For better or worse, Facebook is the new public square. Much like architects have to factor in gravity and structural mechanics when designing public spaces in the real world, it’s time that Facebook start taking into account the flaws of human nature that technology tends to exacerbate. Recently Mark Zuckerberg indicated he is serious about ensuring Facebook is a force for good in society. But as he heads back to the drafting table, let’s hope he is thinking about doing more than changing the window dressing.

Footnotes

¹ Indeed, among the four categories under the purview of the Bureau of Alcohol, Tobacco, Firearms and Explosives, explosives are the most heavily regulated (despite being responsible for the fewest deaths compared to the other three).

² This includes “larger” brands like Warby Parker, Harry’s, Allbirds, and Everlane. But I’m also referring to the new long tail of niche businesses which, by definition, will never be mass market — things like custom medical scrub embroidery or tailor-made goggles for your dog — but nonetheless are achieving unprecedented levels of success thanks to Facebook.
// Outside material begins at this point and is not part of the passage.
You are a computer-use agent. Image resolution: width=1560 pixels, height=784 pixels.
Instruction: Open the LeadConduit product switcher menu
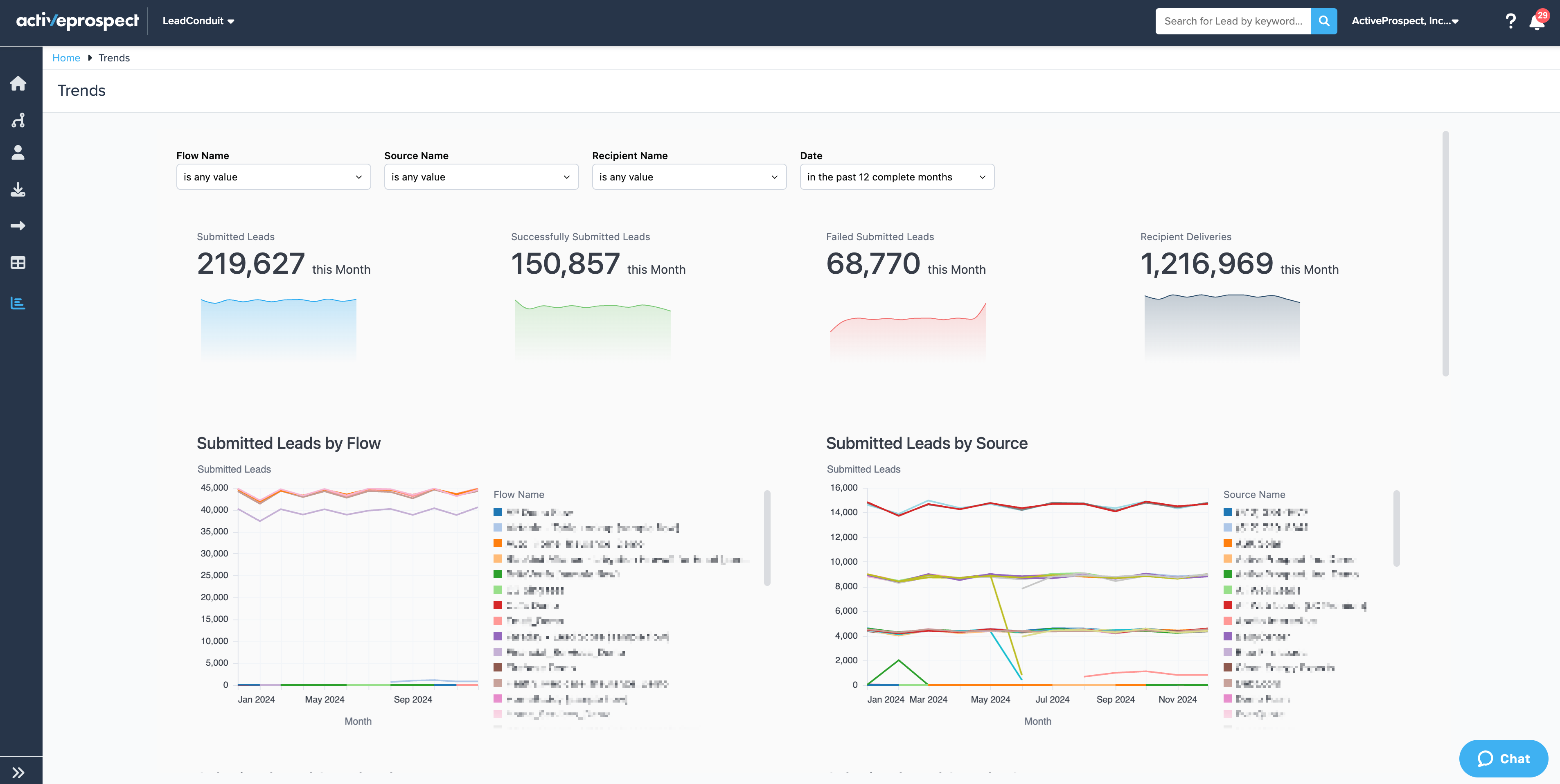197,20
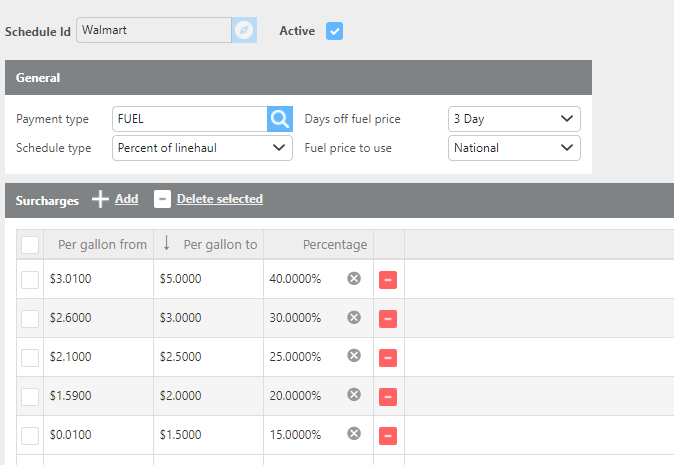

³ On top of that, I would encourage many of Facebook’s critics to think through the implications of passing regulations against Facebook. In particular, consider that regulatory oversight is under the purview of the executive branch — which, last time I checked, is headed by a censorial, narcissistic demagogue (whose policies may not align with those of Facebook’s progressive critics).

⁴ Of course, Facebook does not control who your friends are or what they share. But they design the news feed, its algorithm, and the incentives that drive it. And this is precisely my point: they have massive influence over what people see. To deny this is to abdicate responsibility.